**Text**:
━━━━━━━━━━
I have code which already works but am trying to extend it.
unsigned char **data_ptr;
Allocate memory for the first "array"
data_ptr = (unsigned char **)malloc(sizeof(unsigned char **) * no_of_rows);
Then in a loop initialize each row
data_ptr[index] = (unsigned char *)malloc(sizeof(unsigned char*), rowsize));
I then pass the address of my array to a library function. It works fine if I just pass the start of a row...
LibFunction( info_ptr, &data_ptr[index] ) //OK
But I need to pass the address of where in a row I want the function to begin writing data.
These both compile but fail in operation
LibFunction( info_ptr,(unsigned char **)data_ptr[index] + 1);
or..
LibFunction( info_ptr,(unsigned char **)data_ptr[index][1]);
LibFunction is of the form
LibFunction(..., unsigned char **)
━━━━━━━━━━
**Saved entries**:

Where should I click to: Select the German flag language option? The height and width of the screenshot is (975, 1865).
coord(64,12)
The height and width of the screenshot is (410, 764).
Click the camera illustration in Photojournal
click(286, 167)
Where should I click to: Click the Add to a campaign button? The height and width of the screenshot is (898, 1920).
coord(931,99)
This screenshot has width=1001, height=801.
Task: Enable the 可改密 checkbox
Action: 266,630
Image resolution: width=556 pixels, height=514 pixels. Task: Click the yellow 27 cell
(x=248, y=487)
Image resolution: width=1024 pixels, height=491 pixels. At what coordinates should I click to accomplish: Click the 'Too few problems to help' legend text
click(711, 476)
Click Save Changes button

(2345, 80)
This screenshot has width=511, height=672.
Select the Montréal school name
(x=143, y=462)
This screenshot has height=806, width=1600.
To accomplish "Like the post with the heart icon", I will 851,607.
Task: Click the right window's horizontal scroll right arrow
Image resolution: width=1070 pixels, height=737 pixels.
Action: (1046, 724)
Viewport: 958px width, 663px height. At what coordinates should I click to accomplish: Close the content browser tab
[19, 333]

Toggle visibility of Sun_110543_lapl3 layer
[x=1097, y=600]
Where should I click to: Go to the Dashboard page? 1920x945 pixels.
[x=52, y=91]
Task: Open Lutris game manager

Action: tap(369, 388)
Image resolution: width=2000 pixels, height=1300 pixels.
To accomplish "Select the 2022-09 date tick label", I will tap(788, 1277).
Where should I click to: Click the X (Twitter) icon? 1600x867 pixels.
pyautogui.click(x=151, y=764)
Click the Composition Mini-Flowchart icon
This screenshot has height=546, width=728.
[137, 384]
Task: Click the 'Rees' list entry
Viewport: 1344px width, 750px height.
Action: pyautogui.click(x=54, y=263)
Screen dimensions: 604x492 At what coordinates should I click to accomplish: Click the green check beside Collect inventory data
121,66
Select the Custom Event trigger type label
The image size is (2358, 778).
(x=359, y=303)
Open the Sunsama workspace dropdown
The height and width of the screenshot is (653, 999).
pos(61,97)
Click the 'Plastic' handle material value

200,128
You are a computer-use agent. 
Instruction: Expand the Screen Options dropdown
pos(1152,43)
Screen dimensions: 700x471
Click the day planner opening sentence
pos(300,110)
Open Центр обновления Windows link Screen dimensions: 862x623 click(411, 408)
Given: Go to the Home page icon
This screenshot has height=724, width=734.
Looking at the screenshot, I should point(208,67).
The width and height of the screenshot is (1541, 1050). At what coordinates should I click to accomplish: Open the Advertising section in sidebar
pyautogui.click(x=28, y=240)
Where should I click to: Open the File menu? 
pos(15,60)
━━━━━━━━━━
**Requirement 1**: Convert the records, from the line containing "Screen dimensions: 604x492" through the end of the records, into a Markdown table with the columns Row and Line, leaving out blank lines.
**Requirement 2**: Carry on the post about passing a row offset in a C pointer array to a library function from where it stops.
The text and the records have no connection to each other.

**Right answer 1**:
| Row | Line |
|---|---|
| 1 | Screen dimensions: 604x492 At what coordinates should I click to accomplish: Click the green check beside Collect inventory data |
| 2 | 121,66 |
| 3 | Select the Custom Event trigger type label |
| 4 | The image size is (2358, 778). |
| 5 | (x=359, y=303) |
| 6 | Open the Sunsama workspace dropdown |
| 7 | The height and width of the screenshot is (653, 999). |
| 8 | pos(61,97) |
| 9 | Click the 'Plastic' handle material value |
| 10 | 200,128 |
| 11 | You are a computer-use agent.  |
| 12 | Instruction: Expand the Screen Options dropdown |
| 13 | pos(1152,43) |
| 14 | Screen dimensions: 700x471 |
| 15 | Click the day planner opening sentence |
| 16 | pos(300,110) |
| 17 | Open Центр обновления Windows link Screen dimensions: 862x623 click(411, 408) |
| 18 | Given: Go to the Home page icon |
| 19 | This screenshot has height=724, width=734. |
| 20 | Looking at the screenshot, I should point(208,67). |
| 21 | The width and height of the screenshot is (1541, 1050). At what coordinates should I click to accomplish: Open the Advertising section in sidebar |
| 22 | pyautogui.click(x=28, y=240) |
| 23 | Where should I click to: Open the File menu?  |
| 24 | pos(15,60) |

**Right answer 2**:
I'm allocating more memory than I need with rowsize so I don't think I'm overrunning the array. As I stated, the code works fine if I pass it the start of a row but bugs out if I
try to pass any other element. There may be something else wrong but I need to know first if my syntax is ok.
Can't find anything else on the net as regards passing the address of single element of dynamic 2d array.
LibFunction( info_ptr,(unsigned char **)data_ptr[index] + 1);
is wrong because data_ptr is an unsigned char **, so data_ptr[index] is an unsigned char *. Leave out the cast and correct the function you're calling, it should accept an unsigned char *.
Some corrections in your program, observed from the top few lines
Since,
unsigned char **data_ptr; // a pointer to a char pointer
get the sizeof(char*) and always avoid typecasting the pointer returned by malloc()
data_ptr = malloc(sizeof(unsigned char *) * no_of_rows);
And for doing the allocation for the rows,
data_ptr[index] = (unsigned char *)malloc(sizeof(unsigned char*)* rowsize));
To pass the address of where in a row you want the function to begin writing data, change the function signature as
LibFunction(..., unsigned char *)
It should be LibFunction(&data_ptr[row][start_here]), exactly the same as if it was just an unsigned char[ROWS][COLUMNS];.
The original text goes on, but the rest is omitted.